During this season of Lent, we take up the three disciplines of prayer, fasting, and almsgiving. As concepts, fasting and almsgiving seem less appealing than prayer, but are relatively easy to do. Prayer, on the other hand, is something most people would like to do, but find difficult. 

For Lent, I’ve been re-reading a book called I Believe in Love, by Fr. Jean d’Elbee, which is a series of conferences on the spirituality of St. Therese of Lisieux. In one section, he writes about the importance of confident abandonment in prayer to the will of God, who loves us and even delights in us. Confident abandonment is important because, as finite creatures, we will always have a very narrow perspective on the world. We cannot see all things as God sees. Fr. d’Elbee encourages us to ask the Lord to grant the important things we believe we need – health, protection from harm, success in our endeavors, “but always with the thought that if Jesus does not grant it, it is because His plan is more beautiful than ours.” 

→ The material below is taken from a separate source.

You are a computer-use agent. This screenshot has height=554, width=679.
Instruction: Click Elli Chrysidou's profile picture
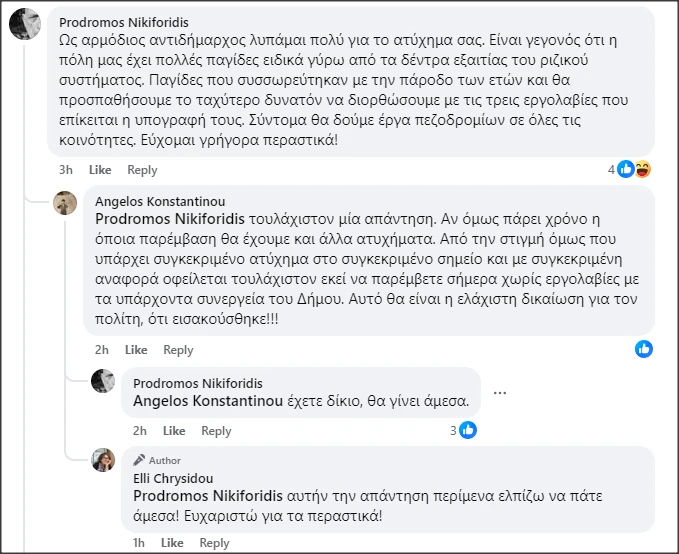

To illustrate this, he uses a passage from St. Augustine’s Confessions, a book in which the fourth-century saint gives the account of his conversion. A brilliant young scholar, Augustine decided as a young man to leave his native Carthage to become a professor in the imperial city of Rome. Augustine’s mother, St. Monica, was a Christian who was very worried about her son’s lack of faith. Upon hearing his plans, she tried desperately to dissuade him from leaving, for she thought this would be the end of her influence on him and that he would be lost. Determined to go, however, Augustine decided to give his mother the slip, boarding a ship for Rome after deceiving her into thinking he planned to wait. Looking back on those events years later as an unlikely Christian convert and Catholic bishop, Augustine writes: “That night I stole away without her; she remained praying and weeping. And what was she praying for, O my God, with all those tears but that You should not allow me to set sail! But you saw deeper and granted the essential part of her prayer. You did not do what she was at that moment asking, that You might do the thing she was always asking.” Monica, devastated by her son’s departure, did not know that by leaving for Italy Augustine would eventually meet St. Ambrose of Milan who would bring him into the Faith. Fr. d’Elbee explains: “God refused to grant St. Monica the prayer she prayed on that day, in order to grant her the prayer she prayed every day…. This happens so often in our lives, doesn’t it? We ask, without knowing it, for the very thing which is the contrary of our greatest good, of our true happiness.” Thus, the need to pray with confident abandonment to God, who always wills our greatest good and our true happiness, bringing it about in often unexpected ways.